_Problem description_. Reproduce the material verbatim, everything from the line containing "Task: Open Google Calendar from the dock" down to the line containing "Looking at the", including both of those lines, and omit the pictures.

_Available records_.

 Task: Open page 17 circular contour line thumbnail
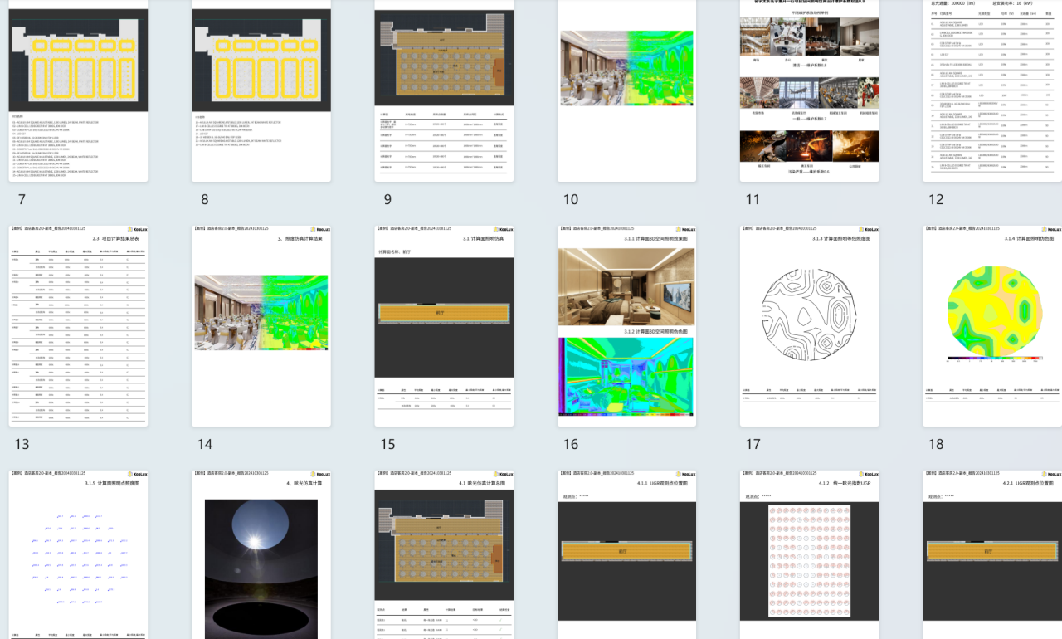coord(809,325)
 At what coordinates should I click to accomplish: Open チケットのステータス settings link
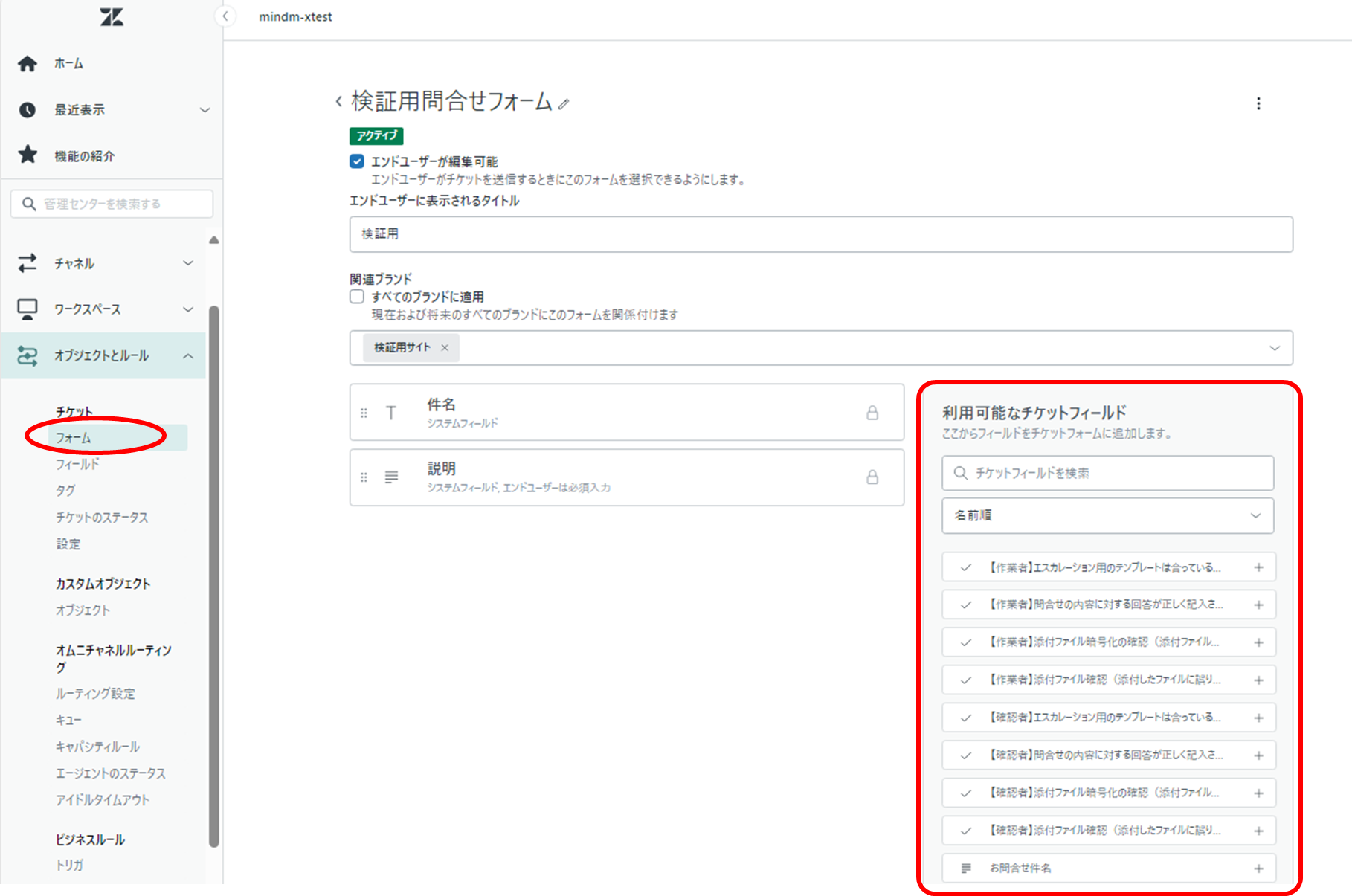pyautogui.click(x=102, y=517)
--
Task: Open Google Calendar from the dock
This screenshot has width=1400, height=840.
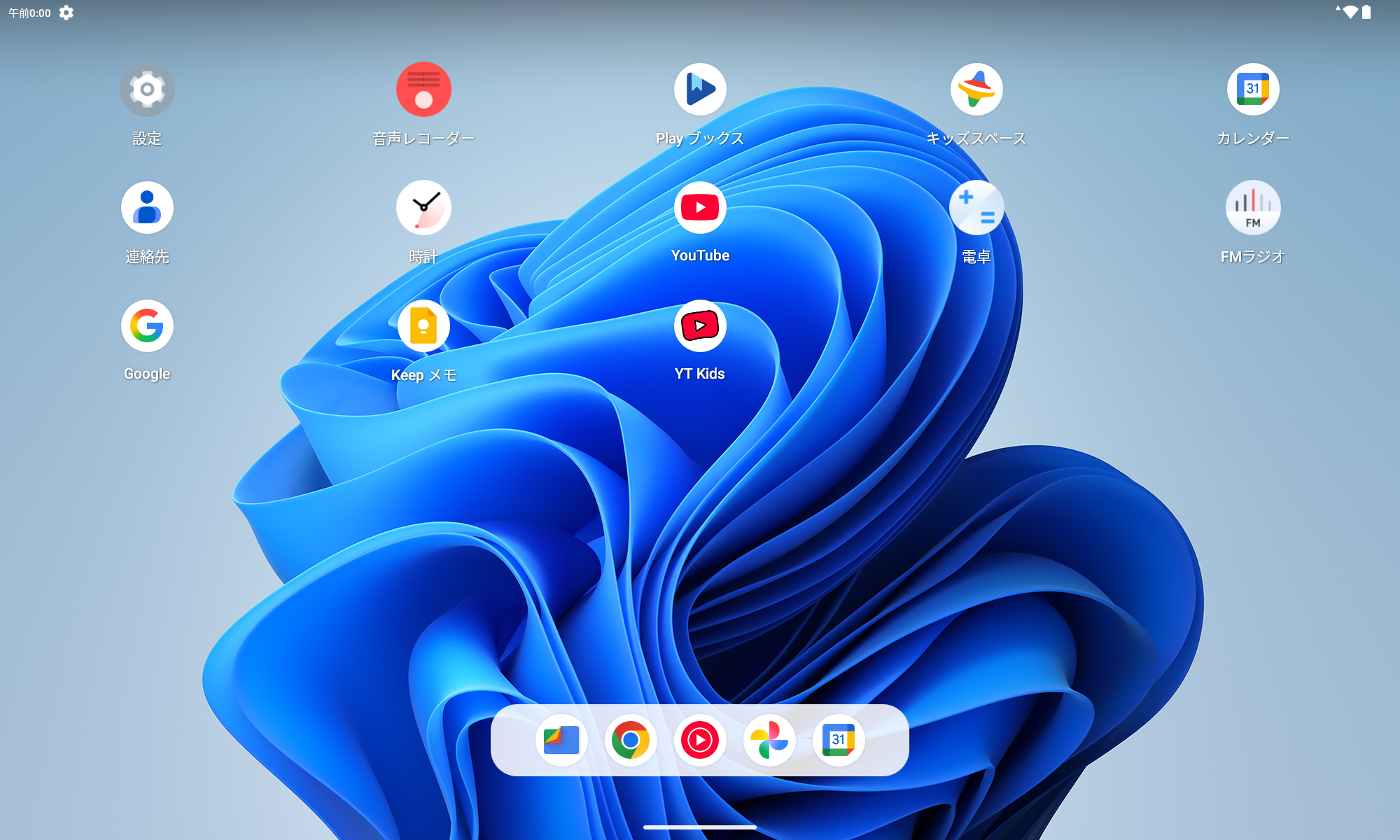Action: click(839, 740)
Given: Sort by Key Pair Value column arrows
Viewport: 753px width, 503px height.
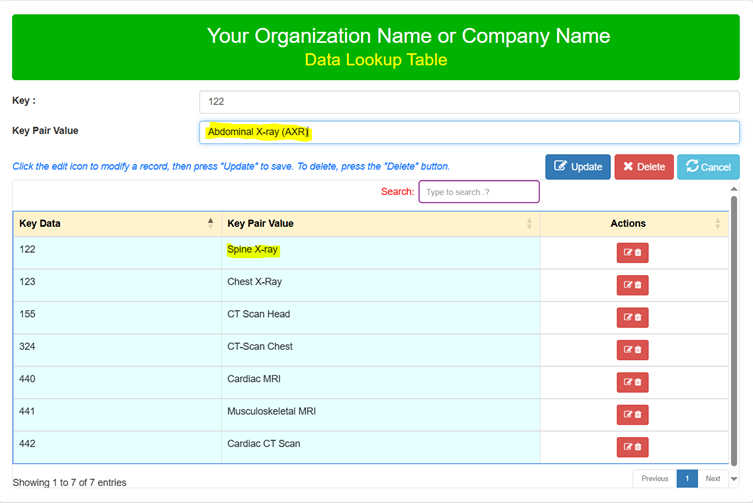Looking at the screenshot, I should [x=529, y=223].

_The output_.
Task: Open Google Calendar from the dock
This screenshot has width=1400, height=840.
Action: click(839, 740)
Given: Sort by Key Pair Value column arrows
Viewport: 753px width, 503px height.
Looking at the screenshot, I should [x=529, y=223].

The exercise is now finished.